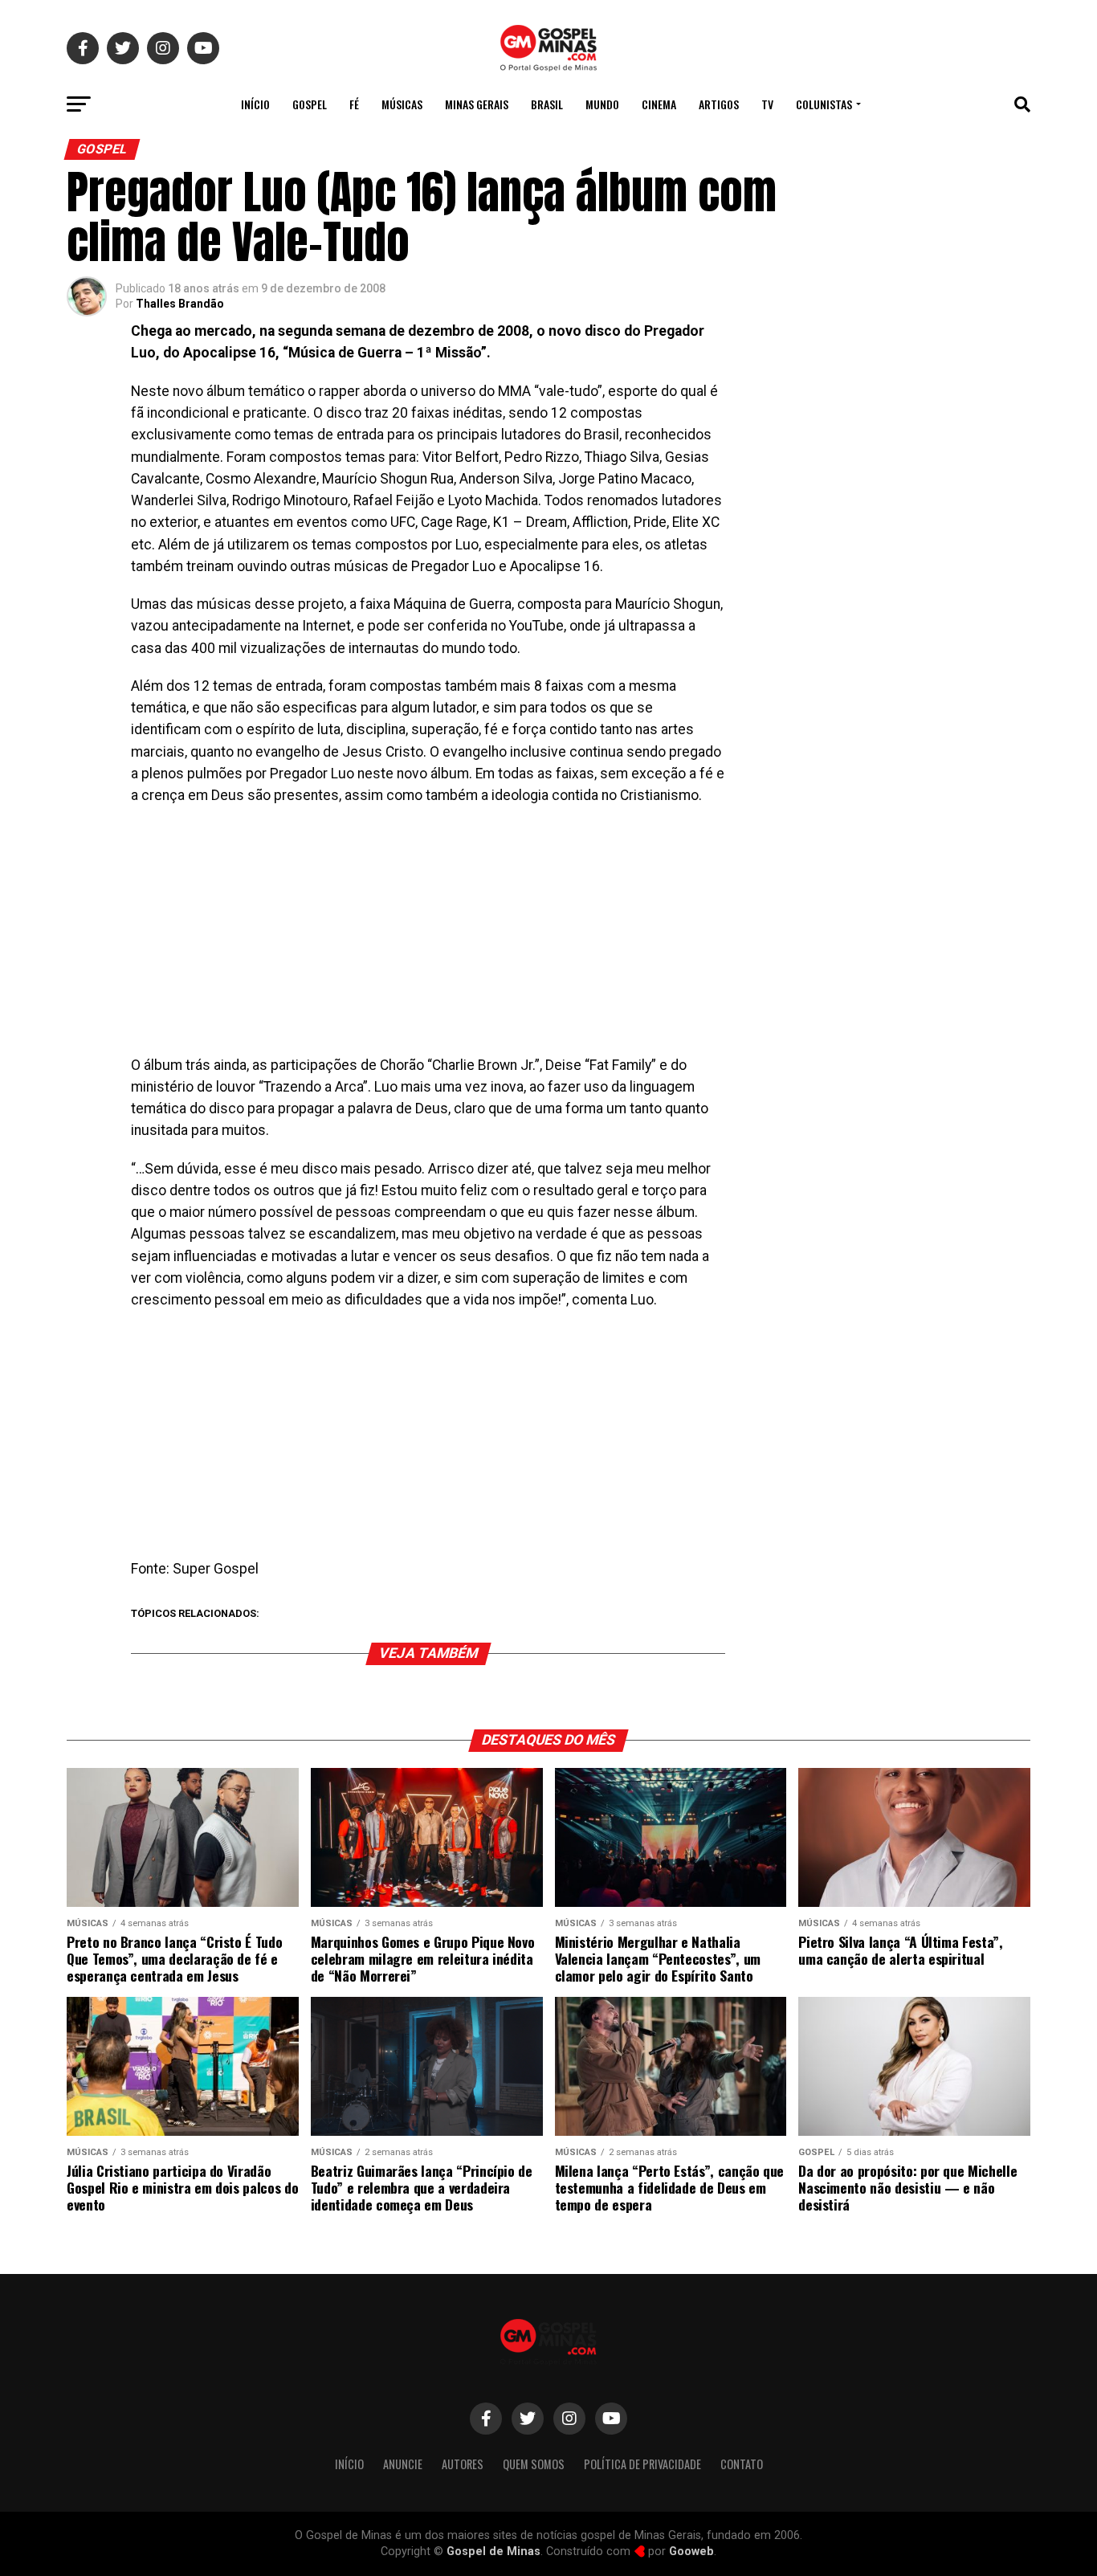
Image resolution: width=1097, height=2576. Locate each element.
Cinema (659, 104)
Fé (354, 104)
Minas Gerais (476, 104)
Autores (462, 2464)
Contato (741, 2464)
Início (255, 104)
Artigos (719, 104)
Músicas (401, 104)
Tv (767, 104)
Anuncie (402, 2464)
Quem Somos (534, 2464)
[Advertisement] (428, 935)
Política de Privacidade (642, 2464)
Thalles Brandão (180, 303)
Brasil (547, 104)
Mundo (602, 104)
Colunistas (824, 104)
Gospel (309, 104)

* * *

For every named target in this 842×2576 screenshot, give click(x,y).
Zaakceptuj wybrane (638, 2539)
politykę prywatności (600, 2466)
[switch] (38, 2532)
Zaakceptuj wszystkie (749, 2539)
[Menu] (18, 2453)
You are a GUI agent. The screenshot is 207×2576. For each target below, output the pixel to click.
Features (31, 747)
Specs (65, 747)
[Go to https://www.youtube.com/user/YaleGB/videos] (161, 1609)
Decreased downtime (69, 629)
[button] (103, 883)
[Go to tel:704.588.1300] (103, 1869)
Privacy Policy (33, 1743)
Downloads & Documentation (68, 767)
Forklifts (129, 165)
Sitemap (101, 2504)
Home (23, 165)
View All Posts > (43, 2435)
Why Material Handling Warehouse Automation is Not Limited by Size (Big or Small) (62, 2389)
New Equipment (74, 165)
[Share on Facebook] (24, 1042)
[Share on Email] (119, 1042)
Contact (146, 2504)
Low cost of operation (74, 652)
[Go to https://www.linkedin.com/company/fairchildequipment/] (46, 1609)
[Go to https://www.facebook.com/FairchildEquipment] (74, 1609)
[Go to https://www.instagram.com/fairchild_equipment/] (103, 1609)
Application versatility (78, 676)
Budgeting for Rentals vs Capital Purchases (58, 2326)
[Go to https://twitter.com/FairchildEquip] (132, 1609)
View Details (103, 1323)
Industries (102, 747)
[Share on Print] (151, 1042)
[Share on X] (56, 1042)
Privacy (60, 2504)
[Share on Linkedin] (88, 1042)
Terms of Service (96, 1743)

(Activity) Print exactly the lines above, between the one holding "[Go to https://www.instagram.com/fairchild_equipment/]" and the one holding "Industries (102, 747)", inclusive, and nothing besides.

(Response)
[Go to https://www.instagram.com/fairchild_equipment/] (103, 1609)
Application versatility (78, 676)
Budgeting for Rentals vs Capital Purchases (58, 2326)
[Go to https://twitter.com/FairchildEquip] (132, 1609)
View Details (103, 1323)
Industries (102, 747)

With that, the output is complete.